Your objective :: Your answer should hold only the lines from the one with "Focus the SSH User Account field" through the end of the records, repeated exactly and minus any pictures.

Stored items
*** Begin section ***
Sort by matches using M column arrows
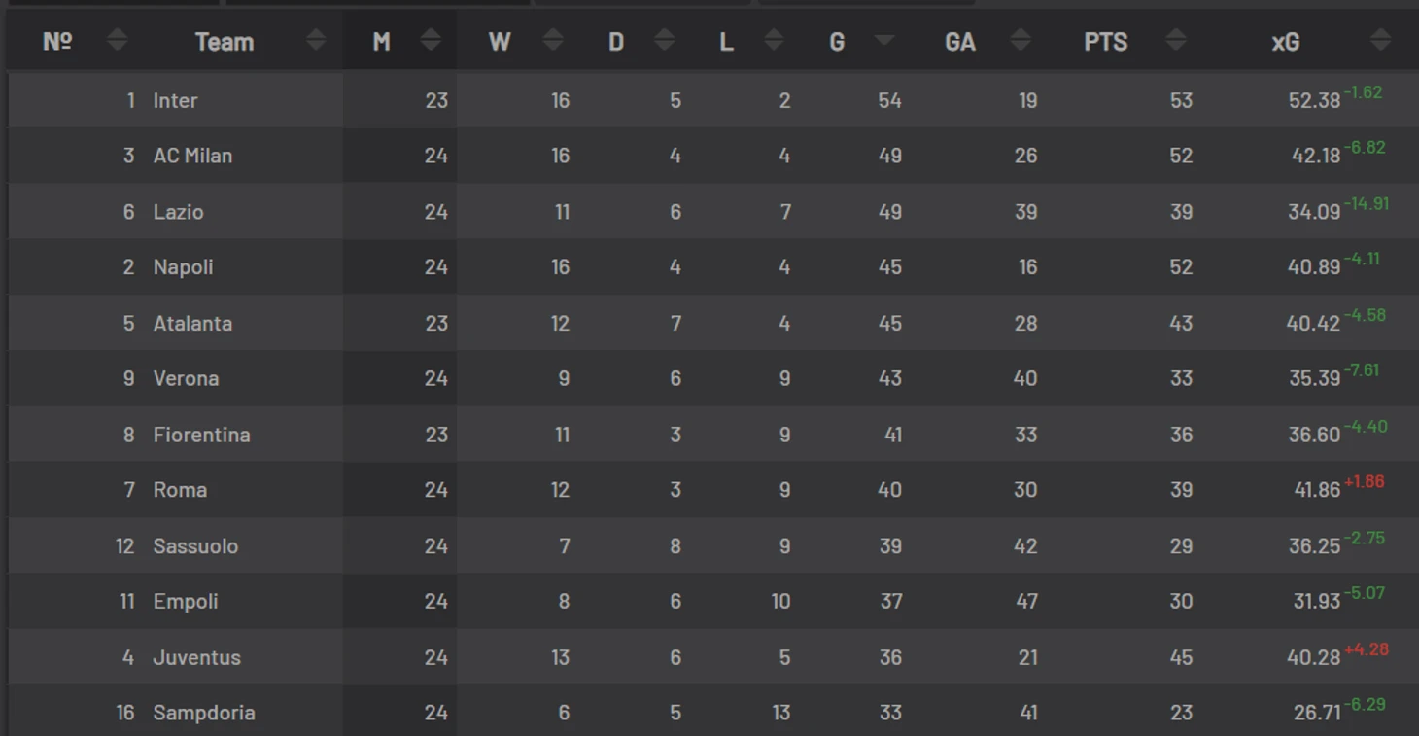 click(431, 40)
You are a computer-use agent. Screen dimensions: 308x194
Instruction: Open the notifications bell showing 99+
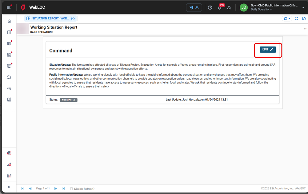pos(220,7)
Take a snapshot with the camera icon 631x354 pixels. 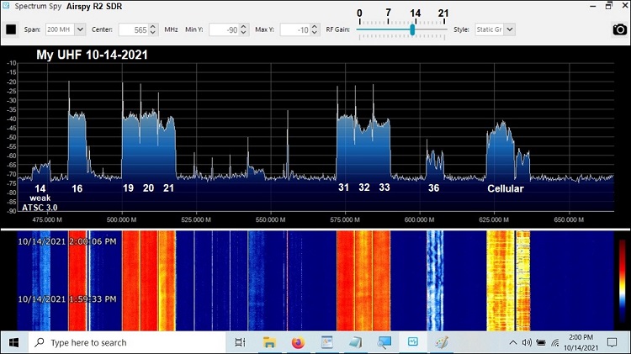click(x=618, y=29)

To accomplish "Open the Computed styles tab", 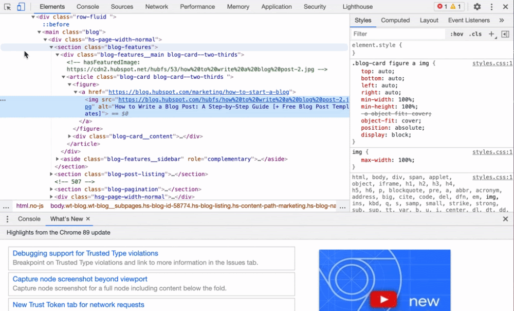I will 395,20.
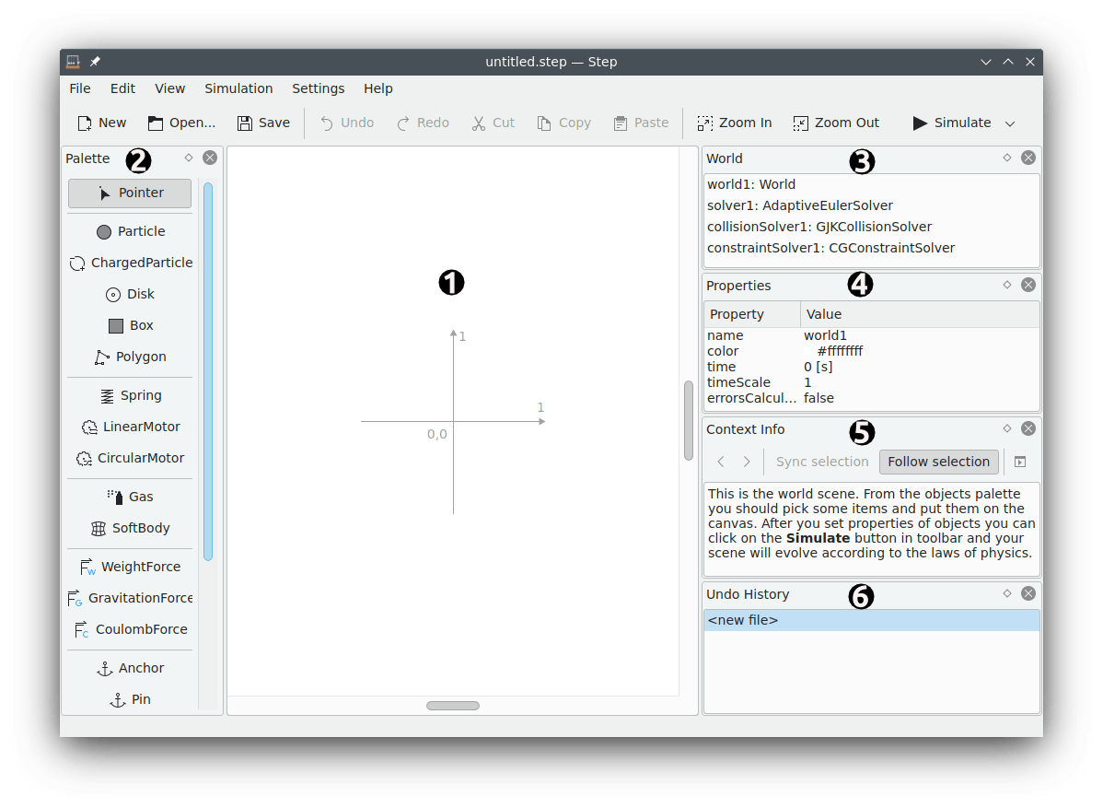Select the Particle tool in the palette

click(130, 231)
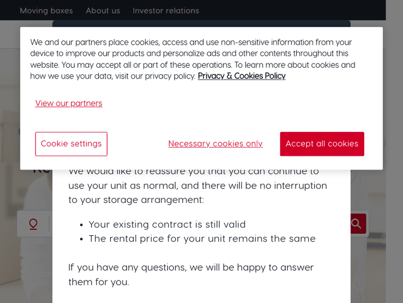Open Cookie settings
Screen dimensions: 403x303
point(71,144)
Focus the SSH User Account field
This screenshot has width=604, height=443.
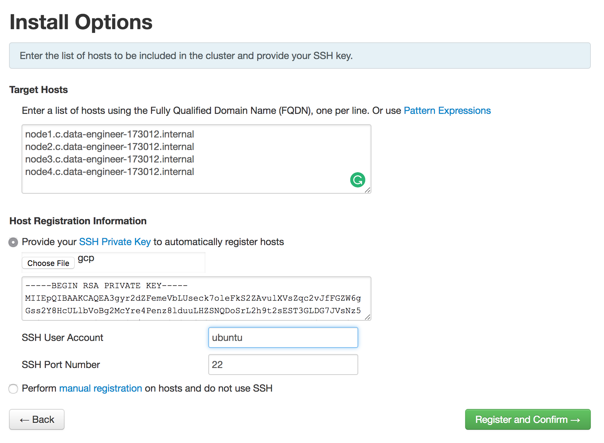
*** End section ***
Exercise answer ::
Focus the SSH User Account field
This screenshot has width=604, height=443.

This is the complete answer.